Le Tribunal de commerce de Nîmes, statuant le 12 octobre 2023, a examiné une demande de clôture d’une liquidation judiciaire. Le mandataire liquidateur a indiqué que l’actif, composé de parts sociales, était toujours en cours de réalisation. La juridiction a donc dû se prononcer sur l’application de l’article L. 643-9 du code de commerce face à l’impossibilité de clôturer la procédure dans le délai initial. Elle a décidé de proroger ce délai et a fixé une nouvelle audience pour examiner la clôture.

Le pouvoir d’appréciation du juge
La décision illustre le contrôle exercé par le juge sur le déroulement de la liquidation. Le tribunal vérifie l’état d’avancement de la réalisation de l’actif avant toute décision de clôture. Il constate ici que « l’actif est en cours de réalisation », ce qui empêche une clôture immédiate. Cette appréciation concrète des circonstances fonde légalement son pouvoir de modifier le calendrier de la procédure. La portée est significative car elle affirme l’autorité du juge pour adapter les délais à la complexité des opérations de liquidation. Cette adaptation est essentielle pour garantir une réalisation sérieuse de l’actif au profit des créanciers.

Le régime de la prorogation de délai
La solution retenue s’inscrit strictement dans le cadre légal de l’article L. 643-9. Le tribunal applique le mécanisme de prorogation en raison de l’impossibilité constatée de clôturer.
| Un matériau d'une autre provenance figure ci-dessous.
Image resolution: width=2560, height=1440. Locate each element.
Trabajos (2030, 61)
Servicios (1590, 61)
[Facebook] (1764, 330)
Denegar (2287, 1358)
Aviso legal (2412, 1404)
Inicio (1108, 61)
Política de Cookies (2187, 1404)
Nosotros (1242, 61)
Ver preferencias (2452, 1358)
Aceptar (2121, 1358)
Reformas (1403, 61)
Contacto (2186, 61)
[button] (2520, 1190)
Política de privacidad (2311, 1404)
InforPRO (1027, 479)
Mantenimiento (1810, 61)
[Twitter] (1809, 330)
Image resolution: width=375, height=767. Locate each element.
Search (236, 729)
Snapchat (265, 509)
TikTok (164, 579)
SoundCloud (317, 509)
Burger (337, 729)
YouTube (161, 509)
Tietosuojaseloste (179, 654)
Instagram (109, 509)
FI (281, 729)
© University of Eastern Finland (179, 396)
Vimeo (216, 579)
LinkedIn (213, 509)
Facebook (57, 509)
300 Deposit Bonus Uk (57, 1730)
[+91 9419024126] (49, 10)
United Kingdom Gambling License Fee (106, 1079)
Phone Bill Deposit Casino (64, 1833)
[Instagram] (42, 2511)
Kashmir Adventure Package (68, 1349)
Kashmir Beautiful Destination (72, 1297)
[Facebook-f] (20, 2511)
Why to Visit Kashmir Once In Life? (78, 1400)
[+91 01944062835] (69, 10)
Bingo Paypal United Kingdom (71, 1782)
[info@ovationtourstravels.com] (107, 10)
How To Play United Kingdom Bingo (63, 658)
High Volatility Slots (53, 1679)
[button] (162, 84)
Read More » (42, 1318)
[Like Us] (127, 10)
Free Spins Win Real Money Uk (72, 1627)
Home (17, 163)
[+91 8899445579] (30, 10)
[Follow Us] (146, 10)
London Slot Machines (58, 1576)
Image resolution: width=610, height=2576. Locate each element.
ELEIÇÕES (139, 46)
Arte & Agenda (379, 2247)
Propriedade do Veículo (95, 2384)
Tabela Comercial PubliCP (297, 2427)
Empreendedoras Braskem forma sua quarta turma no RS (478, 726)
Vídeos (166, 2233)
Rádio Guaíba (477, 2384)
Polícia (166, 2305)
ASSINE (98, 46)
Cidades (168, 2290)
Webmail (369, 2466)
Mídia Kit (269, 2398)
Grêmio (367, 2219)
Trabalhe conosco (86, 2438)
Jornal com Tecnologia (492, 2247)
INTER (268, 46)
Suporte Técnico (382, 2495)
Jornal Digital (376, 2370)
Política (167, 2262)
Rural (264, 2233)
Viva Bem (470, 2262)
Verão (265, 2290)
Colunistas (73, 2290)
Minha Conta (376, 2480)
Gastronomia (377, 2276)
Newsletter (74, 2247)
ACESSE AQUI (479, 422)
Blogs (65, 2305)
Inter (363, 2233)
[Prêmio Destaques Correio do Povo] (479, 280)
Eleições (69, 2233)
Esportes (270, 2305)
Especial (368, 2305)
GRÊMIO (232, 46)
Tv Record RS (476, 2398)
Il statue « que la clôture de la liquidation judiciaire devra être examinée au plus tard le 12/10/2026 ». Cette fixation d’un nouveau terme est une mesure courante, comme le confirme une jurisprudence similaire qui énonce « que si la clôture ne peut être prononcée au terme de ce délai, le tribunal peut proroger le terme par une décision motivée » (Tribunal de commerce de commerce d’Évry, le 23 mai 2025, n°2025L00633). La valeur de la décision réside dans sa rigueur procédurale. Elle organise l’avenir de la procédure en convoquant une audience spécifique pour examiner la clôture, avec la production de pièces justificatives. Cette anticipation assure la continuité du contrôle judiciaire et la sécurité juridique de l’ensemble du processus.

Source : Cour de cassation – Base Open Data « Judilibre » & « Légifrance ».